§ The request
Print each of the entries below verbatim, line by line, with nothing changed.
--- BEGIN Task material ---
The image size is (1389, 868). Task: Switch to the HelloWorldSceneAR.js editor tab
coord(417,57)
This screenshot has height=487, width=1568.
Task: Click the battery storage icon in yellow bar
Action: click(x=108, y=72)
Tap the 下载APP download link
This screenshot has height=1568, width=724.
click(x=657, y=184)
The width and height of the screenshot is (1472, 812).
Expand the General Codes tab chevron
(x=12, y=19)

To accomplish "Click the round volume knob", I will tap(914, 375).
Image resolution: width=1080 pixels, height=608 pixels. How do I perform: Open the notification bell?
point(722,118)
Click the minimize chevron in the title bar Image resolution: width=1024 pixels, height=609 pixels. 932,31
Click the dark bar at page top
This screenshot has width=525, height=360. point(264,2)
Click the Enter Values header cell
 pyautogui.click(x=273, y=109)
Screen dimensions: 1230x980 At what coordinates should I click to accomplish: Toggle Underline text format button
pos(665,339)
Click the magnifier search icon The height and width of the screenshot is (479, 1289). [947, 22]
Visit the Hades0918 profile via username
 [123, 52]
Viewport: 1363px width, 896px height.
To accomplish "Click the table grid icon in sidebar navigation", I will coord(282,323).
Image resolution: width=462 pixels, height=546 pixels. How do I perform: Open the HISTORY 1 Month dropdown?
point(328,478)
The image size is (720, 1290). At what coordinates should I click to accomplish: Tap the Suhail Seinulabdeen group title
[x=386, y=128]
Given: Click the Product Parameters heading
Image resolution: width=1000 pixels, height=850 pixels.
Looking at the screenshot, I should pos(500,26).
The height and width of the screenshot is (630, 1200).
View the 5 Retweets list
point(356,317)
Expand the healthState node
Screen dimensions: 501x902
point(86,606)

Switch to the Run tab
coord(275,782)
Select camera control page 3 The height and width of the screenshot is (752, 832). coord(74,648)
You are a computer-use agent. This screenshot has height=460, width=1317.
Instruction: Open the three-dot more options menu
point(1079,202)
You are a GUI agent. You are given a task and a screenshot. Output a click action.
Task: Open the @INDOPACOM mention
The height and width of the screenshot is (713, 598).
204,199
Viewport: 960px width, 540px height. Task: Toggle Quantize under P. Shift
--- END Task material ---
§ Result of the task
The image size is (1389, 868). Task: Switch to the HelloWorldSceneAR.js editor tab
coord(417,57)
This screenshot has height=487, width=1568.
Task: Click the battery storage icon in yellow bar
Action: click(x=108, y=72)
Tap the 下载APP download link
This screenshot has height=1568, width=724.
click(x=657, y=184)
The width and height of the screenshot is (1472, 812).
Expand the General Codes tab chevron
(x=12, y=19)

To accomplish "Click the round volume knob", I will tap(914, 375).
Image resolution: width=1080 pixels, height=608 pixels. How do I perform: Open the notification bell?
point(722,118)
Click the minimize chevron in the title bar Image resolution: width=1024 pixels, height=609 pixels. 932,31
Click the dark bar at page top
This screenshot has width=525, height=360. point(264,2)
Click the Enter Values header cell
 pyautogui.click(x=273, y=109)
Screen dimensions: 1230x980 At what coordinates should I click to accomplish: Toggle Underline text format button
pos(665,339)
Click the magnifier search icon The height and width of the screenshot is (479, 1289). [947, 22]
Visit the Hades0918 profile via username
 [123, 52]
Viewport: 1363px width, 896px height.
To accomplish "Click the table grid icon in sidebar navigation", I will coord(282,323).
Image resolution: width=462 pixels, height=546 pixels. How do I perform: Open the HISTORY 1 Month dropdown?
point(328,478)
The image size is (720, 1290). At what coordinates should I click to accomplish: Tap the Suhail Seinulabdeen group title
[x=386, y=128]
Given: Click the Product Parameters heading
Image resolution: width=1000 pixels, height=850 pixels.
Looking at the screenshot, I should pos(500,26).
The height and width of the screenshot is (630, 1200).
View the 5 Retweets list
point(356,317)
Expand the healthState node
Screen dimensions: 501x902
point(86,606)

Switch to the Run tab
coord(275,782)
Select camera control page 3 The height and width of the screenshot is (752, 832). coord(74,648)
You are a computer-use agent. This screenshot has height=460, width=1317.
Instruction: Open the three-dot more options menu
point(1079,202)
You are a GUI agent. You are given a task and a screenshot. Output a click action.
Task: Open the @INDOPACOM mention
The height and width of the screenshot is (713, 598).
204,199
Viewport: 960px width, 540px height. Task: Toggle Quantize under P. Shift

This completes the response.